Waterproof All-Weather Leather
After a solid six months of testing in all weather conditions from coast to coast with temperatures in the 30s to the 90s, I’m happy to report that the Aerostich Transit waterproof leather Transit suit has made obsolete the duct-taped trash bags unceremoniously wrapped around me in the 1980s before discovering rain suits – plastic body condoms that I’ve struggled with and detested ever since.
The technological breakthrough that gave birth to the Transit is Pro Shell leather, a truly revolutionary material. Invented by R.L. Gore – of the windproof and waterproof Gore-Tex fame – the triple-layer Pro Shell sandwiches a Gore-Tex membrane between specially manufactured leather and a webbed, nylon lining.
During processing and tanning, the 1.2mm cowhide is impregnated with water repellants in two stages, giving it a lifetime of moisture-shedding abilities, according to Aerostich.
Much of the suit is micro-perforated. Unlike conventional suits, these tiny holes in the leather don’t perform a venting function. Instead, they act to pull water out of the leather in inclement weather and also wick moisture from skin.
The material also gets a unique TFL Cool treatment. According to manufacturer claims, this new, proprietary, solar-reflective pigment makes the suit wear up to 30 degrees cooler than traditional leather gear. As a bonus, this process is also said have anti-ageing properties, so the leather will last longer.
Gore simply provides the material. How Aerostich integrated these high-tech materials to craft a motorcycle-riding suit is the real key here. The Minnesota-based company used experience gained in 26 years of building the most innovative, easy-to-use and comfortable riding suit available, the legendary, Cordura-based Roadcrafter, and other garments in its extensive catalog, to make the Transit its flagship suit for the early 21st century.
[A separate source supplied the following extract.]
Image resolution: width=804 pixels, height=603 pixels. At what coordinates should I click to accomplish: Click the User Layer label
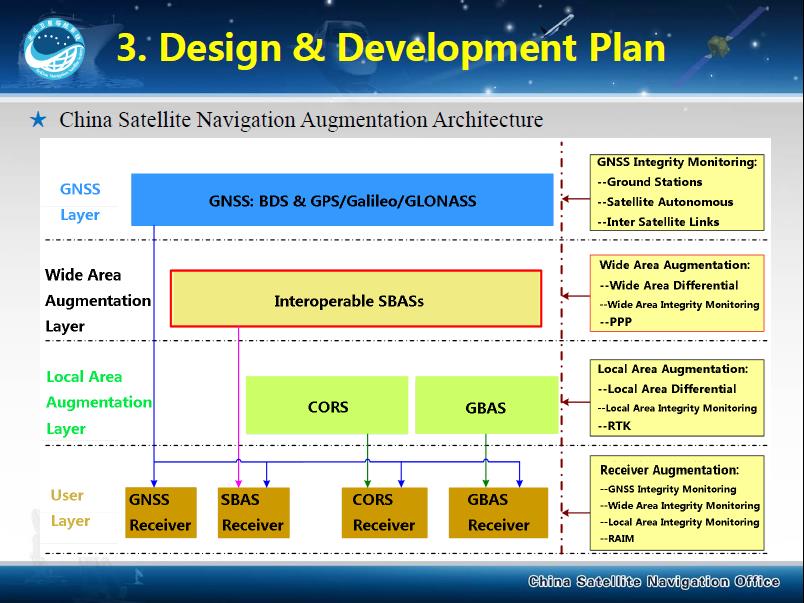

Beautifully detailed, ruggedly constructed and fully equipped, the Transit suit was designed in the U.S. and made in Vietnam under strict quality standards. The jacket is of medium length and styling is straightforward.
The high-back pants are similarly simple in design. Unlike many competitors’ garments, the Transit is spared flashy colors and boastful logos. The Transit has just two discreet, embossed Aerostich logos on the jacket and one on the pants to remind those in the know that you’re an Aerostich devotee.
For protection, the garments have flexible, removable, TF5 impact armor in the shoulders, elbows and knees. The material is also formed into a removable back protector. Nylon stretch panels are built into the jacket’s armpits, inner arms and waist.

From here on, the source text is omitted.